Verse 19
श्री भगवानुवाच | हन्त ते कथयिष्यामि दिव्या ह्यात्मविभूतयः | प्राधान्यतः कुरुश्रेष्ठ नास्त्यन्तो विस्तरस्य मे || १९ ||
Transliteration
śrī bhagavān uvāca hanta te kathayiṣyāmi divyā hy ātma-vibhūtayaḥ prādhānyataḥ kuru-śreṣṭha nāsty anto vistarasya me
Synonyms
śrī bhagavān uvāca—the Supreme Lord said; hanta—yes; te—to you; kathayiṣyāmi—I shall speak; divyāḥ—divine; hi—certainly; ātma-vibhūtayaḥ—My personal opulences; prādhānyataḥ—principally; kuru-śreṣṭha—O best of the Kurus; na asti—there is no; antaḥ—end; vistarasya—of the extent; me—My.
Translation
“The Supreme Lord said: Yes, I shall tell you of My divine manifestations — but only the principal ones, O best of the Kurus, for there is no end to My extent.”

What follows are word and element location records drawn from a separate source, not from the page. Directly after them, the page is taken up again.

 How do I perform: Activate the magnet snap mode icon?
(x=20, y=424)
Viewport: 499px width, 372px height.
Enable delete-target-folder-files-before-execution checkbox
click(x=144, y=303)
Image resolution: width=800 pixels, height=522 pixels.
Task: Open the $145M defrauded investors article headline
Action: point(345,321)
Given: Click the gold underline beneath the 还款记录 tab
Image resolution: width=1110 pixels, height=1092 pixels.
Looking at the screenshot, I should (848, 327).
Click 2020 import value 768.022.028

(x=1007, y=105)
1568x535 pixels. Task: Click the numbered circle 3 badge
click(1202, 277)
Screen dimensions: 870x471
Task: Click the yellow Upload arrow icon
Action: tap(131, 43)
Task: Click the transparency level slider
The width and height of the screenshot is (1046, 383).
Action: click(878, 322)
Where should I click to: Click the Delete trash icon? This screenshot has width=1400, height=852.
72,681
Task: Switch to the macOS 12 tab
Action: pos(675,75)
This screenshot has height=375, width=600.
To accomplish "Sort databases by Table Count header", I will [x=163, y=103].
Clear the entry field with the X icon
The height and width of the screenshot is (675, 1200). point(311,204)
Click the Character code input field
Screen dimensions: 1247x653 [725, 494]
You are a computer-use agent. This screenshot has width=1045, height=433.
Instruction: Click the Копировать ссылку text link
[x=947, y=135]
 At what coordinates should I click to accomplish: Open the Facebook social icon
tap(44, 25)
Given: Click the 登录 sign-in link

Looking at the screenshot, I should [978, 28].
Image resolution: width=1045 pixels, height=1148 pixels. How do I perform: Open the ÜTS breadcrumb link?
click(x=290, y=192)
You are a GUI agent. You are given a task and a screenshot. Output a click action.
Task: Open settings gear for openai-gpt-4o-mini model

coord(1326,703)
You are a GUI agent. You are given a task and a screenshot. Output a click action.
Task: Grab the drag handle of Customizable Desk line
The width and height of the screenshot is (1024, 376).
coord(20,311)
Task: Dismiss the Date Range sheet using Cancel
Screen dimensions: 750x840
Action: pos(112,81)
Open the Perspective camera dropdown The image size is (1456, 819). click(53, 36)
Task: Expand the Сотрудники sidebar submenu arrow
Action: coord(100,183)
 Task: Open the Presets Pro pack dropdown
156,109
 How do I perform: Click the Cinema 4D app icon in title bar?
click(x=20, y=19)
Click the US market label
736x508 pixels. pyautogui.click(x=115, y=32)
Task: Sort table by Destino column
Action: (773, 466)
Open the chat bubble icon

Multi-Tradition Commentary
Krishna's frank acknowledgment — 'there is no end to My extent' — is itself a teaching. No list of divine manifestations, however long, can exhaust the Infinite. What follows is not a complete catalogue but a method of training the eye to see. Once the method is grasped, the practitioner can apply it to everything, extending the list indefinitely in lived experience.
Practical Application (Modern Life)
Do not mistake a list of examples for an exhaustive definition. Krishna is offering a sampling strategy, not a complete inventory. The real teaching is the principle that underwrites each example: wherever excellence appears, there the Divine is most visible. Once you grasp this principle, you can find the sacred everywhere without needing a list.